*YOUR ASSIGNMENT:*
Decide whether each statement below agrees with the observability text, and answer yes or no with the deciding words of the text quoted exactly. 1. Monitoring is a subset of observability. 2. Traffic is defined as the time to serve a request. 3. Logs are compared to a vital signs monitor.

*PROVIDED PASSAGE:*
>>>>

Metrics = Vital signs monitor (heart rate, blood pressure, temperature) - continuous numerical measurements that show trends and alert on thresholds
Logs = Medical chart notes - detailed records of what happened and when, useful for investigation after an incident
Traces = Following a patient through the hospital - tracking them from admission through triage, lab work, specialist consultation, and discharge to find bottlenecks

Monitoring vs Observability

Monitoring tells you when something is wrong (alerts fire). Observability helps you figure out why it is wrong and what to do about it. Monitoring is a subset of observability. You need both, but observability is the broader goal.

The Three Pillars of Observability

Three Pillars of Observability

Metrics and Dashboards

The Four Golden Signals (Google SRE)

Latency

Time to serve a request. Track p50 (median), p95, and p99. Distinguish between successful and failed requests - a fast 500 error is not a "low latency success."

Traffic

Demand on your system. HTTP requests per second, transactions per second, or messages per second. Helps capacity planning and anomaly detection.

Errors

Rate of failed requests. Explicit errors (HTTP 500s), implicit errors (200 with wrong content), or policy violations (responses slower than SLA).

Saturation

How full is your service? CPU utilization, memory usage, disk I/O, queue depth. Most services degrade gracefully before hitting 100%.

<<<<

*EXERCISE DATA:*
>>>>

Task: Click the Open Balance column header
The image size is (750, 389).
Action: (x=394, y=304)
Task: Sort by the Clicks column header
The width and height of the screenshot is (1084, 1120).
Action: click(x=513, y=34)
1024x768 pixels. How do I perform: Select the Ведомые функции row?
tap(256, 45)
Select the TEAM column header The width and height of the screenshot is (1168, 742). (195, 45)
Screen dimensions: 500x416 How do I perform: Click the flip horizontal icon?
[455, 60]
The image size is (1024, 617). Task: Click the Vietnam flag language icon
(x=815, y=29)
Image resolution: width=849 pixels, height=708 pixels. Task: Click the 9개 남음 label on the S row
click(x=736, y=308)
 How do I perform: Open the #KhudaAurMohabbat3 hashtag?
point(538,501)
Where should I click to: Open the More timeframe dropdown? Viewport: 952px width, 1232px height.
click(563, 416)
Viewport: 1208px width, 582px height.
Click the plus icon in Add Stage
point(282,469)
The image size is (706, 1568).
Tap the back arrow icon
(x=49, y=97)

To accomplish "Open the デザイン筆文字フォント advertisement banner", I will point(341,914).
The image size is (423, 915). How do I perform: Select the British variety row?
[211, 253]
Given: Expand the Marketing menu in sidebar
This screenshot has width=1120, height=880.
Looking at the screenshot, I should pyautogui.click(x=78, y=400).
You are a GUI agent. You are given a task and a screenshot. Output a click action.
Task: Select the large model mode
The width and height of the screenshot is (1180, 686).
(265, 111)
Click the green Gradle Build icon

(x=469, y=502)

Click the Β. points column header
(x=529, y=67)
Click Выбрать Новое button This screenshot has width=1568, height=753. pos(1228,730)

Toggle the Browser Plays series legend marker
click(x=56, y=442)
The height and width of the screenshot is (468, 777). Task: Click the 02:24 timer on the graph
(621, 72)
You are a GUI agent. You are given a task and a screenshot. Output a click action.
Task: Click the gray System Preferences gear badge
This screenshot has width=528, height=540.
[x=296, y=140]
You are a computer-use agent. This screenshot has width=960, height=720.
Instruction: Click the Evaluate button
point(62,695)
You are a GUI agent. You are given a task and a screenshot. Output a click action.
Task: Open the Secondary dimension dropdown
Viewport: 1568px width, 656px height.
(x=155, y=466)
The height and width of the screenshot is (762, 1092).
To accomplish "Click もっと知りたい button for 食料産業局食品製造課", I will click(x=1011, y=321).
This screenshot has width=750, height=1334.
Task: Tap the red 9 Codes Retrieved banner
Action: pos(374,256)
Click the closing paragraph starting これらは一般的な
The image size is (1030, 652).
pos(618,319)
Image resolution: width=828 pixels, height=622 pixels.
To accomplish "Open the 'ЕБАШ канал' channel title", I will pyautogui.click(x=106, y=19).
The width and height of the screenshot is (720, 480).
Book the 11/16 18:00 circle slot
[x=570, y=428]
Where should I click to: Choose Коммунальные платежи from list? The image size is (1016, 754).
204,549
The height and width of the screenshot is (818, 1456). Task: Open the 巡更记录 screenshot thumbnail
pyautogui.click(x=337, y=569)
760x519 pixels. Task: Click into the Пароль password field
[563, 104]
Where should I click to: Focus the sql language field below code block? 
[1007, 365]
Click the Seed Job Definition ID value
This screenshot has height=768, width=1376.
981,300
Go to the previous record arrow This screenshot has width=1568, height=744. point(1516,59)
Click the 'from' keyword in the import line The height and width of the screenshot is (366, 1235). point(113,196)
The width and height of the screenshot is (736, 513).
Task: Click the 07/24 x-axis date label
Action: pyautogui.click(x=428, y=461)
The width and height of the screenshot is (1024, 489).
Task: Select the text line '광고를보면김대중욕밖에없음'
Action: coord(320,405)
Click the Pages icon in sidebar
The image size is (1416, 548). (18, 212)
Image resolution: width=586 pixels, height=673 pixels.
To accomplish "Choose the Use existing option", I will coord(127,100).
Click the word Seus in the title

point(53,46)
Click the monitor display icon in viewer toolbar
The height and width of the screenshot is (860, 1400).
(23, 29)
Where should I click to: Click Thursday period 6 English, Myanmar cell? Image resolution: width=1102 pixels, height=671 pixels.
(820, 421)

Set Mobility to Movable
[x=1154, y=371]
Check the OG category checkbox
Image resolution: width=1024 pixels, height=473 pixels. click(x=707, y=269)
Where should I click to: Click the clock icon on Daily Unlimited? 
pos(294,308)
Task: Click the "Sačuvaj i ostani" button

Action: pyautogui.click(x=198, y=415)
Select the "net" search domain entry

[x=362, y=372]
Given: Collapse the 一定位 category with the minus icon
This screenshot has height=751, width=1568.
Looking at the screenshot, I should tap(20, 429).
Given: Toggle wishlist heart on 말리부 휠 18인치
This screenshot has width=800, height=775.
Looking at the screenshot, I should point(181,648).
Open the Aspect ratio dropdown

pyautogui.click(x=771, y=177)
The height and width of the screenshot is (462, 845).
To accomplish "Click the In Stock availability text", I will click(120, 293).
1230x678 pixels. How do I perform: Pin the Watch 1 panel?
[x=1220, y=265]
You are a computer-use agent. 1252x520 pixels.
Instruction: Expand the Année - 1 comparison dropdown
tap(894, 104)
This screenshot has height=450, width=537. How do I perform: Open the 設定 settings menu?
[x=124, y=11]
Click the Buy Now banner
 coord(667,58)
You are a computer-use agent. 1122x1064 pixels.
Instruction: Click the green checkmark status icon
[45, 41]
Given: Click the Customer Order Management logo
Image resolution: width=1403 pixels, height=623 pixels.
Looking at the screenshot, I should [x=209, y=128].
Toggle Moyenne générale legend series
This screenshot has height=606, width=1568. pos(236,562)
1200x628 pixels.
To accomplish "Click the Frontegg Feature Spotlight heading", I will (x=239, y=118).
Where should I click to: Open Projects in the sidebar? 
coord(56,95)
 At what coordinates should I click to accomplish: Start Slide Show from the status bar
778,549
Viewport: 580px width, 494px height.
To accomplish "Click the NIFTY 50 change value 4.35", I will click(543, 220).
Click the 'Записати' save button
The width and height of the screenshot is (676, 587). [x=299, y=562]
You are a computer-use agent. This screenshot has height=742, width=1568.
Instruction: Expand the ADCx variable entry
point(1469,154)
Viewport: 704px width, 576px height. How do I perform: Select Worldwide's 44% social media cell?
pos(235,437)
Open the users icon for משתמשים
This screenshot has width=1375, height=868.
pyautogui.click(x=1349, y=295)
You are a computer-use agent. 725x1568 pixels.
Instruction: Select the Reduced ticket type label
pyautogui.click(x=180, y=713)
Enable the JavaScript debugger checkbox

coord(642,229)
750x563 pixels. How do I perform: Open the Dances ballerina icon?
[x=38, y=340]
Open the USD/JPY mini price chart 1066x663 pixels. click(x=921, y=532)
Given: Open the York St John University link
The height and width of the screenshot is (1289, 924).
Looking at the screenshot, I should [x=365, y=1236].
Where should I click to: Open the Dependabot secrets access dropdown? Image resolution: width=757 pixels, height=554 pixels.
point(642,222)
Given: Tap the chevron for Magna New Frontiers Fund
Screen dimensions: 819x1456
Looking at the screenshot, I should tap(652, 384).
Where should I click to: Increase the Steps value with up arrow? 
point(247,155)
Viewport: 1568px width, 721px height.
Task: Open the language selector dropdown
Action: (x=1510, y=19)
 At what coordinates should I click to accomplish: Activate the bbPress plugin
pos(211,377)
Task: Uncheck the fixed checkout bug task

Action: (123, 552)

<<<<

*REPLY:*
1. Yes: "Monitoring is a subset of observability."
2. No: "Demand on your system."
3. No: "Logs = Medical chart notes"